Evening all! You've been chatty while I've been at work. Lots resonating with me today.
I don't think anyone from my school would have recognised my difficulties really. I was a friendly child (but formed few lasting relationships). I worked hard, was a people pleaser, volunteered for stuff and had elocution lessons and did poetry spouting and singing so I'm actually very confident in public even now. It's the 1:1 stuff I find awkward. I had a period of 'stomach aches' too. I genuinely felt them! This was at a peak when I had no friends. They would come on during break and disappear when lessons started up again. I recall my Mum taking me to the GP saying This better be genuine. Charming woman at times, my mother
Later I was diagnosed with IBS, an elimination diet showed a lactose and wheat sensitivity. Having a colonoscopy for chronic abdo pain next week. I do think a lot of it was psychosomatic though.

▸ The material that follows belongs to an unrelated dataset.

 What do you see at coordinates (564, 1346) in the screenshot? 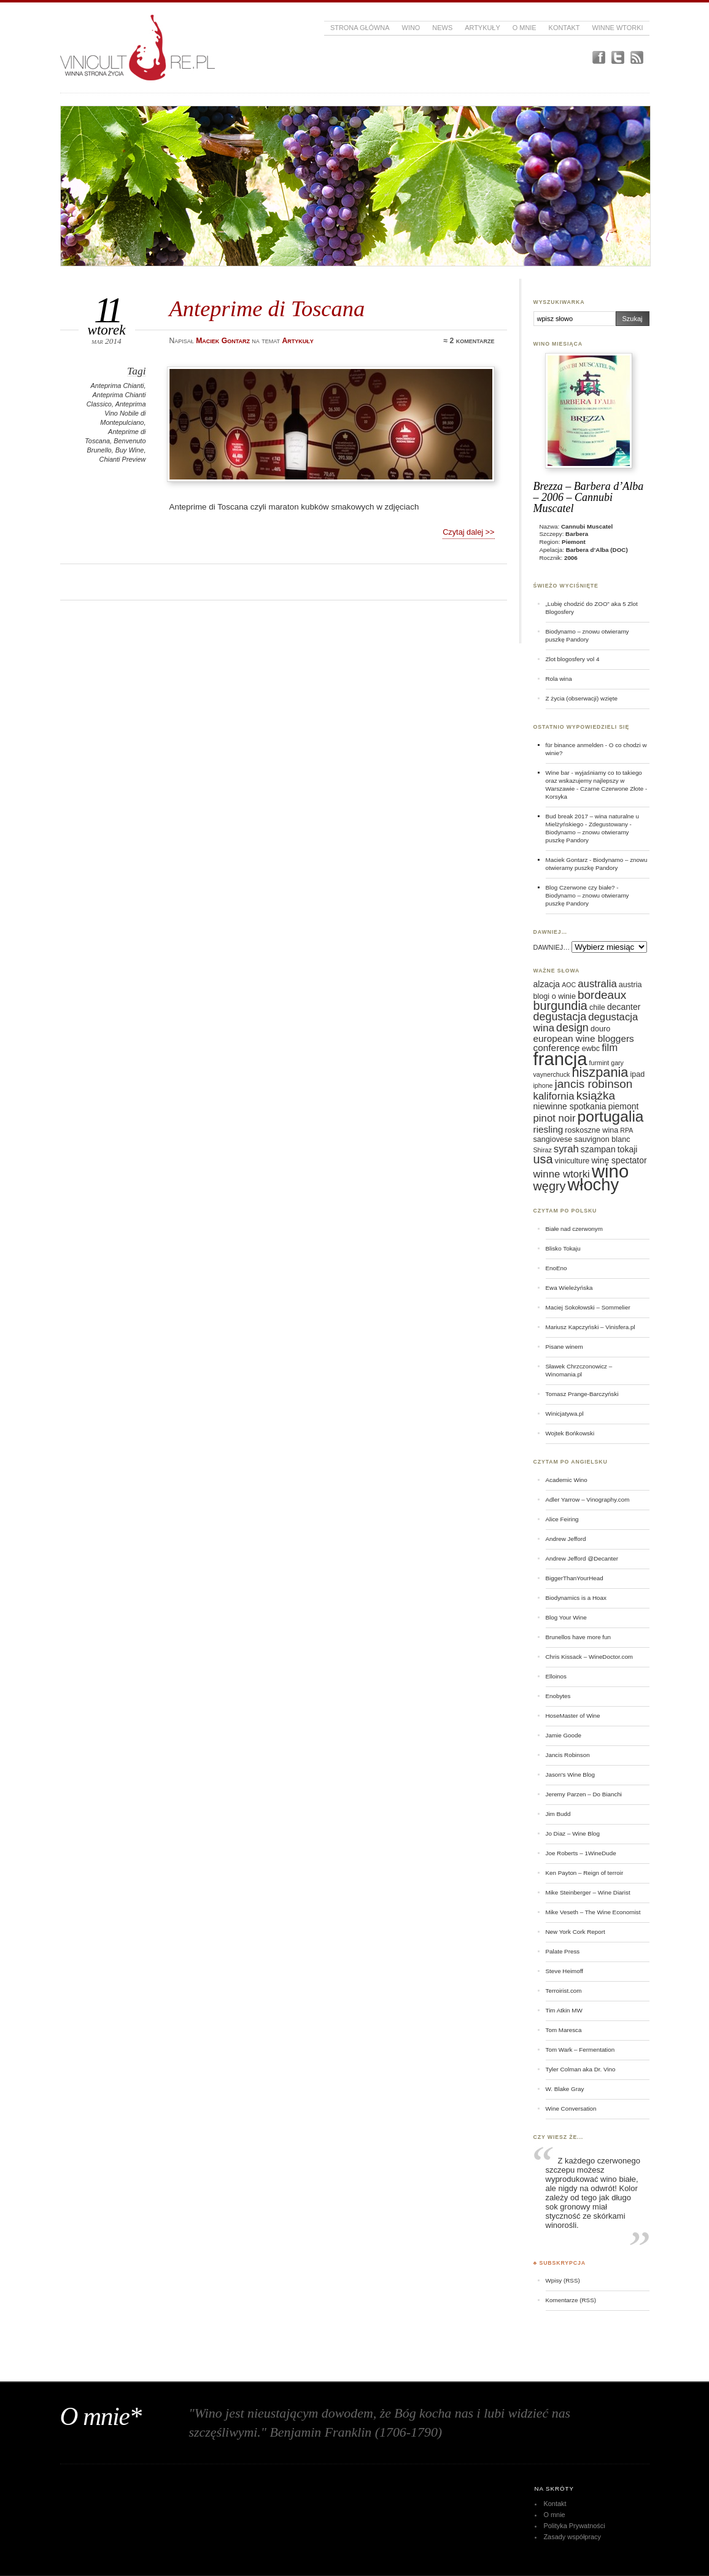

I was diagnosed with 'dyslexic tendencies' at 21. I didn't quite meet the diagnosis for dyslexia because I excelled in some areas on the psychometric tests. Normal is 8-12 I believe? I either got around 14 or 7! The ed psych said I'd got strategies that meant I worked around my issues which including a short-term memory deficit. I'm incredibly clumsy and would suspect I have dyspraxia tendencies too. I have poor spatial awareness which is why I'm always covered in bruises!
Finally realised I was an Aspie 18 months ago. I think the thing is with any of this, diagnosis or not, is there's a lot of merit and relief in simply realising that somehow, you're neuro-diverse. We're not wired like NTs and that's ok! Recognising that has given me the freedom to embrace who I really am. I worried about getting entrenched in routine but actually, that's what keeps me functioning!
I am tired so I'll stop before I ramble on too much, but I'll say: Rural, I hope you get your diagnosis and you can understand yourself better. It definitely sounds like you're ND, the challenges are impacting on your wellbeing and recognising that is a very significant step.